> Provided passage
(begin)

In the English civil parish of Lymm, there are 55 buildings that are recorded in the National Heritage List for England as designated listed buildings. Of these, one is classified as Grade I and one as Grade II*; the remainder are at Grade II. Lymm is in the borough of Warrington and the ceremonial county of Cheshire. In the early 16th century, the civil parish was a prosperous agricultural area, divided into two manors, Lymm and Oughtrington. The Grade-II*-listed Lymm Hall, the oldest listed building in the civil parish, dates from the late 16th century and occupies the site of a medieval building which was the manorial seat. The largest settlement in the civil parish is Lymm, which has expanded into a small town whilst retaining its village centre. Several other small settlements within the parish remain separate, including Oughtrington; Oughtrington Hall dates from around 1810.

(end)

> Given data
(begin)

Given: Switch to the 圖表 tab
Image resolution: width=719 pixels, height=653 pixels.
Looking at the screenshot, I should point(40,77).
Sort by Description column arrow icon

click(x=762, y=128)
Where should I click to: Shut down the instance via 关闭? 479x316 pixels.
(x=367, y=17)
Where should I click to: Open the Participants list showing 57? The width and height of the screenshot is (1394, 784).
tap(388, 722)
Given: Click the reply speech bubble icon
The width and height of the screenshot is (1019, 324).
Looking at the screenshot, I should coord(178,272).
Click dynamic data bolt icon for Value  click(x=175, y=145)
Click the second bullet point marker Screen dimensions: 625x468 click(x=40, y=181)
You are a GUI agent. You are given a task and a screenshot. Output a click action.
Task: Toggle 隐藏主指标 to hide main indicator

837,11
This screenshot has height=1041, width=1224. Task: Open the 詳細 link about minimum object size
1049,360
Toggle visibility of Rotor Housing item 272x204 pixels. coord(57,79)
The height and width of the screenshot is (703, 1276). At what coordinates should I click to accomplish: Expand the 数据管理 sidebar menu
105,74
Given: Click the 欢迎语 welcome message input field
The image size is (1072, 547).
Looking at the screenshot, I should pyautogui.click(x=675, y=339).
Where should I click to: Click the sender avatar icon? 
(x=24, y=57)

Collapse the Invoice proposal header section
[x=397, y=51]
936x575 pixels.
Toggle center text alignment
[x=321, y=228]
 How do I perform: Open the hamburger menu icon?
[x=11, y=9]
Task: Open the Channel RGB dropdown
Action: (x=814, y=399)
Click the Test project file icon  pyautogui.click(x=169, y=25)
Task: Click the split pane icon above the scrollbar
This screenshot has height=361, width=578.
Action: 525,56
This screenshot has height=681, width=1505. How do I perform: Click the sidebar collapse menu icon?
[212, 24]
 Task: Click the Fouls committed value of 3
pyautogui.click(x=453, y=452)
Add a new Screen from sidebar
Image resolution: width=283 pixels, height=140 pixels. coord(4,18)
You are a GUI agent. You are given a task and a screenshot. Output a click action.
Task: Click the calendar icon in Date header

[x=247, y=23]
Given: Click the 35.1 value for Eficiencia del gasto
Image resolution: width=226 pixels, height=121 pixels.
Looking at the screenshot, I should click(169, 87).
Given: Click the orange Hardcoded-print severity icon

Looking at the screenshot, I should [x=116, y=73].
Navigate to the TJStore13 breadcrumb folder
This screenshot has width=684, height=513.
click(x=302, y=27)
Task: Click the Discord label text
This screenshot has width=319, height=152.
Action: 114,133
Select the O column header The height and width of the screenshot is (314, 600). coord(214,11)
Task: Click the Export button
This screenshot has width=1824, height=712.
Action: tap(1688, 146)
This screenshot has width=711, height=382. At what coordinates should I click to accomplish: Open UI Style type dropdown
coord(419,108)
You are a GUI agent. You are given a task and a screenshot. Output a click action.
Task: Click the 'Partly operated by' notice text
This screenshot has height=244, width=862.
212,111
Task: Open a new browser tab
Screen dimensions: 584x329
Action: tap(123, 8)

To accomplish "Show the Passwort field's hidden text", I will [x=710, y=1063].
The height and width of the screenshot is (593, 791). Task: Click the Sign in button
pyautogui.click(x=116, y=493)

(end)

> Given problem 1
Rewrite the Lymm passage, starting with "In the English" and going on through "from around 1810.", with "manorial seat" replaced by "seat of the manor".
> Given problem 2
Answer these questions from the Lymm passage.
(a) How many listed buildings does the civil parish of Lymm contain?
(b) Which two manors divided the civil parish in the early 16th century?
(c) From around what year does Oughtrington Hall date?
Use only the Lymm passage, not the listing.

> Exercise answer 1
In the English civil parish of Lymm, there are 55 buildings that are recorded in the National Heritage List for England as designated listed buildings. Of these, one is classified as Grade I and one as Grade II*; the remainder are at Grade II. Lymm is in the borough of Warrington and the ceremonial county of Cheshire. In the early 16th century, the civil parish was a prosperous agricultural area, divided into two manors, Lymm and Oughtrington. The Grade-II*-listed Lymm Hall, the oldest listed building in the civil parish, dates from the late 16th century and occupies the site of a medieval building which was the seat of the manor. The largest settlement in the civil parish is Lymm, which has expanded into a small town whilst retaining its village centre. Several other small settlements within the parish remain separate, including Oughtrington; Oughtrington Hall dates from around 1810.

> Exercise answer 2
(a) 55
(b) Lymm and Oughtrington
(c) Around 1810